In a typically delightful essay called “What I Found in my Pocket,” G.K. Chesterton refers to "municipal patriotism” as "perhaps the greatest hope of England” (91). By this curious phrase, he means not love of country per se, nor civic machinery as such, but something more like love of the neighborhood. An odd claim, don’t you think? He’s writing during the august reign of George V and all the political stability that era afforded. Chesterton wore a top hat and a cape. Only in a country whose empire spans exotica is dinner dress de rigueur for essayists. The banks of England were the very rock of Providence. Could none of these be reasonably considered the greatest hope of England? Chesterton was also a churchman. Dyed in the wool. An apologist, even. And that for a church still in its ascendancy, before parishioners went to watch television instead, found new gods in pop singers and bad science, and began converting the now-empty churches into pubs and fancy flats. Surely that strong church, light to the nations, would be Albion’s great hope. But no. Bored on a cab ride, the great writer puts his hands in his pocket, pulls out a lot of old train tickets from Battersea, his neighborhood, and nearly weeps for love of his particular pile of London.
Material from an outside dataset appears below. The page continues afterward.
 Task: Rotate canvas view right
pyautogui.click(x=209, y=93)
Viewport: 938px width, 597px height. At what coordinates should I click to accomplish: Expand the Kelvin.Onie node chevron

Absurd as it may sound, I know just what he means. Having gone to work in England (2014-2015) I found myself turning out the proverbial pockets all the time, searching for scraps of home. It wasn’t America that I missed. Nor even Seattle, though that sometimes too. Principally, I longed for Queen Anne, an unexciting neighborhood contrasted with some, but mine. I mention any of this because the locavore movement is still gaining steam, and with it, detractors. “Let us all be citizens of the world,” the globalists say. And “to be local is to be provincial.” And most often, “hipsters suck.” I have never understood the hatred of hipsters. Aren’t they just cleverly dressed people who make conscience-driven consumer choices? The hats are silly, but who can hate someone in a silly hat? (see: Chesterton) Is it the independent businesses that arouse ire? The playing of children’s games in parks?
The more I see of the world, the less I believe in globalism. The truly international cities I loathe: New York, London. More local character, more distinctives, equal more charm: Dublin, Portland, Boston. Some people try to have it both ways.“Think globally, act locally” opines the bumper sticker. But even that axiom I question. By all means let us act locally (as if we could do otherwise.) But what’s the use of thinking globally? That I am aware of civic unrest in a part of the world I’ll never visit and from which I’ve never met a representative will net either of us exactly what? Is the idea that I’ll lend a hand if possible? So far, and from this vantage, all talk of globalism has led only too handwringing, the indentured servitude of coffee merchants, the destruction of Greece, and the occasional disastrous military intervention. No: the best way is to till the soil on which one was born, to love one’s neighbor, not firstly persons with whom one has no congress. Here I follow Wendell Berry of course, but also Mother Teresa who had it right when asked how she cared for tens of thousands of people, answering, "I didn’t. That would be impossible for one poor woman. I loved the one person standing in front of me.” Or something to that effect.
Elsewhere in the same collection of essays I picked up from a bookshop on the high street in Highgate, Chesterton recalls Walham Green, an indistinct bit of London that serves as an omnibus terminus. He’s on vacation in the picturesque Basque, with friends drinking and talking. Even in that lovely world and fine company, he longs even for the dull bit of planet that, only by knowing it, and walking around it so much, he’s made his. I think that’s wonderful.